The point here applies in other contexts, such as qualitative utilities, moral value comparisons, etc. Using the apparatus of set theory, we can replace a comparison relation by a value-assignment, which makes it more convenient to apply all the apparatus of ordered algebraic entities of different sorts.

As an application, in a recent post I said that given two very plausible axioms on probability functions, one cannot have a regular rotationally-invariant probability function on the measurable subsets of the circle. Using the above remarks, that point immediately extends to qualitative probabilities that satisfy the following two axioms:

  1. If A and B are disjoint, A and C are disjoint, and B and C are equally likely, then A ∪ B and A ∪ C are equally likely, and

  2. Ω − A and Ω − B are equally likely iff A and B are equally likely,

with rotational invariance being understood as saying that A is at least as likely as B if and only if ρA is at least as likely as B if and only if A is at least as likely as ρB for every rotation ρ, and with regularity understood as saying that every non-empty event is more likely than the empty event.

Thursday, October 3, 2013

The structure of the space of utilities

What kind of a structure do the utilities that egoists (on an individual level) and utilitarians (on a wider scale) want to maximize have? A standard approximation is that utilities are like real numbers. They have an order structure, so that we can compare utilities, an additive structure, so we can add utilities, and a multiplicative structure, so we can rescale them with probabilities. But that is insufficiently general. We want to allow for cases such as that any amount of value V2 swamps any amount of value V1. Thus, Socrates thought that any amount of virtue is better to have than any amount of pleasure. The structure of the real numbers won't allow that to happen.

A natural generalization is to note that the multiplicative structure of the space of utilities was overkill. We don't need to be able to multiply utilities by utilities. That operation need not make sense. We simply need to be able to multiply utilities by probabilities. Since probabilities are real numbers, a structure that will allow us to do that is that of a partially ordered vector space. However, we should not impose more structure on the utilities than there really is. It makes sense to multiply a utility by a probability in order to represent the value of such-and-such a chance at the utility. And since we have an additive structure on the utilities, we can make sense of multiplying a utility by a number greater than 1. E.g., 2.5U=U+U+(0.5)U. But it is not clear that it always makes conceptual sense to negate utilities. While it makes sense to think of a certain degree of pain as the negative of a certain degree of pleasure, it is not clear that such a negation operation is available in general.

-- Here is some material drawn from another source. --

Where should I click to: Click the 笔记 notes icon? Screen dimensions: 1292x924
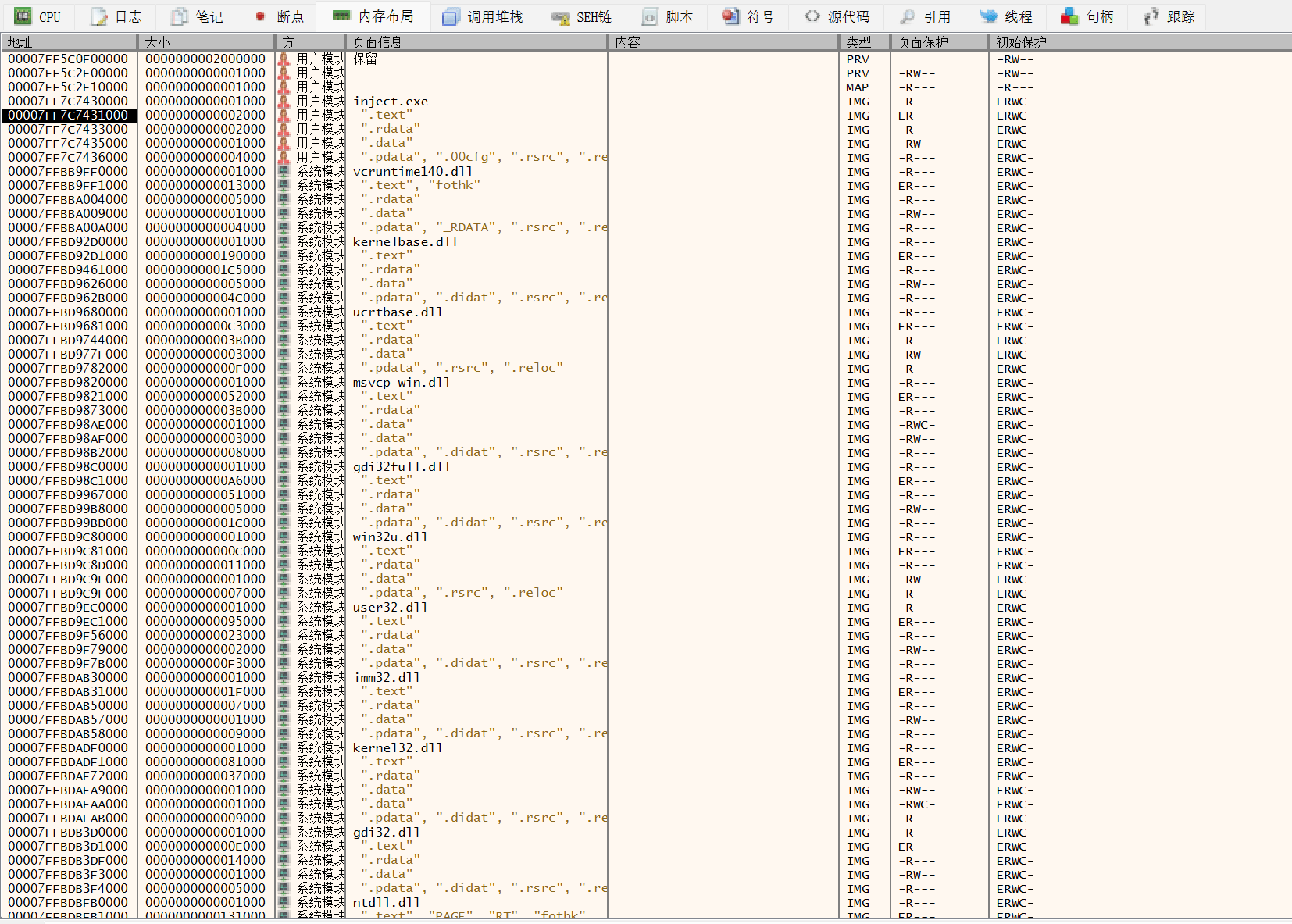click(180, 16)
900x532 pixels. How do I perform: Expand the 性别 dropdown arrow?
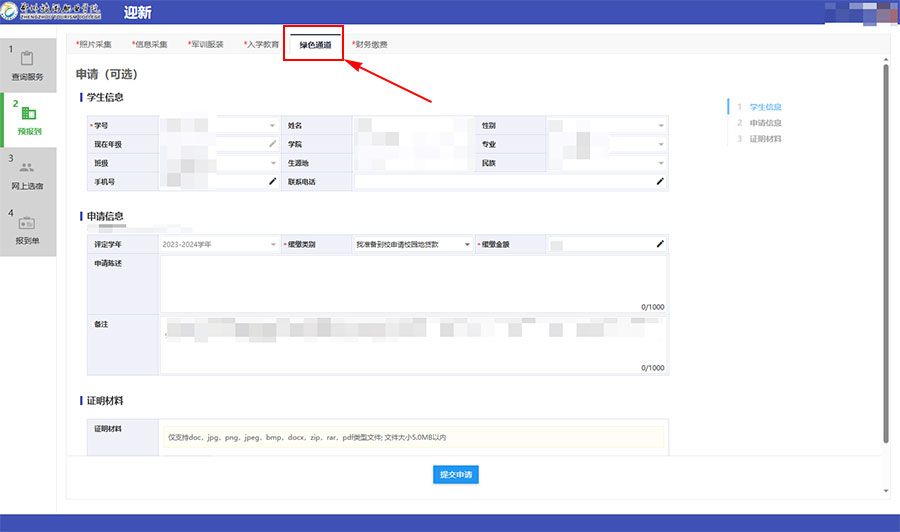click(660, 126)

Getting rid of the spurious structure of multiplying utilities by a negative number, and removing the unnecessary multiplication by numbers greater than 1, we get naturally get a structure as follows. Utilities are a partially ordered set with an operation + on them and there is an action of the commutative multiplicative monoid [0,1] on the utilities, with the order, addition and action all compatible.

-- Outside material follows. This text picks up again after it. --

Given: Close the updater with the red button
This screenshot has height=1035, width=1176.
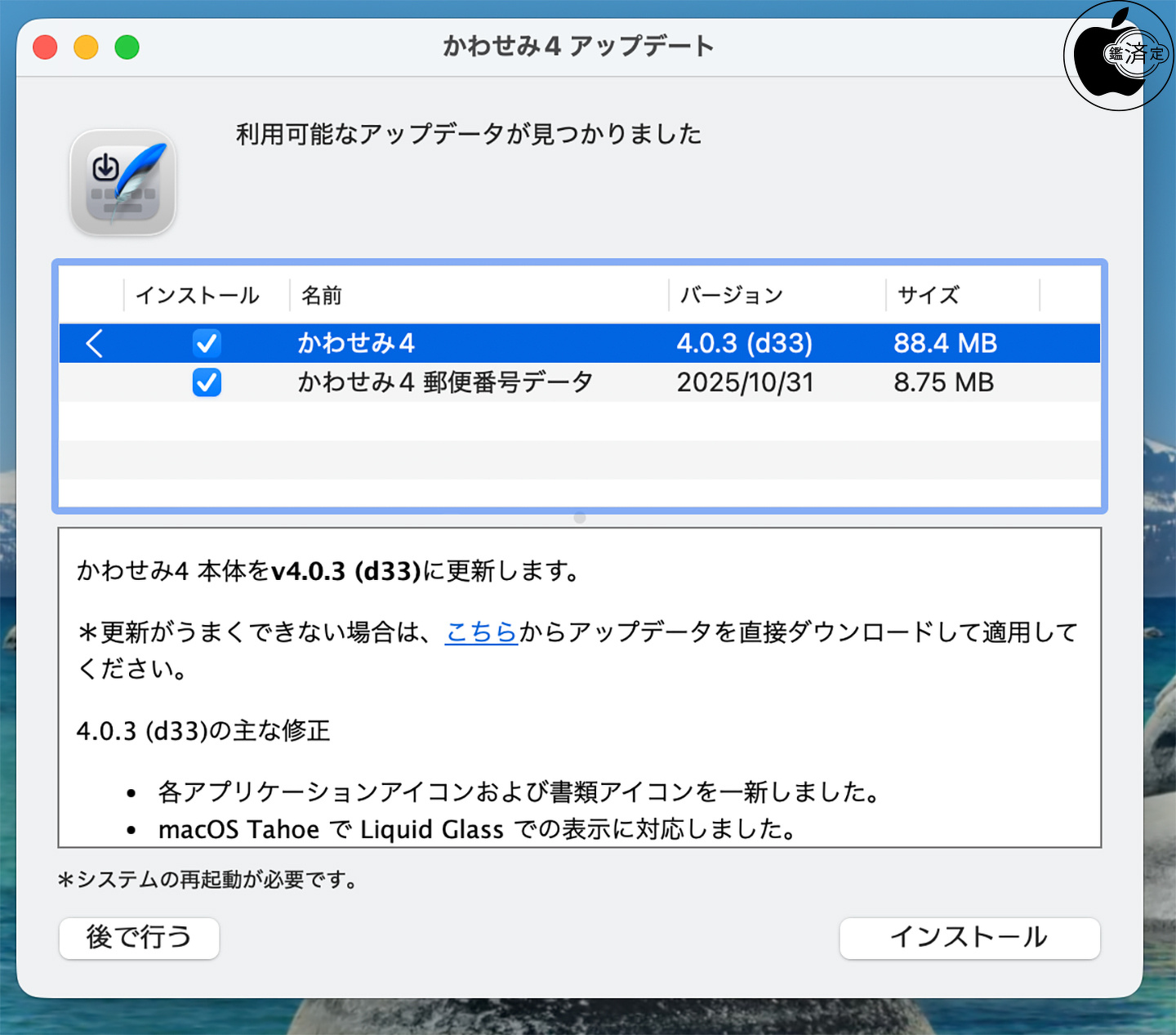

A further generalization is that [0,1] may not be the best way to represent probabilities in general. So generalize that to a commutative monoid (with multiplicative notation). We now have this. A utility space is a pair (P,U) where P is a commutative monoid with multiplicatively written operation and an action on U, U is a commutative semigroup with an additively written operation + and a partial order ≤, where the operations, action and orders satisfy:

  • (xy)a=x(ya) for x,yP and aU
  • x(a+b)=xa+xb for xP and a,bU
  • If ab, then xaxb for a,bU and xP
  • If ab and cU, then a+cb+c.

I keep on going back and forth on whether U really should have an addition operation, though. I do not know if utilities can be sensibly added.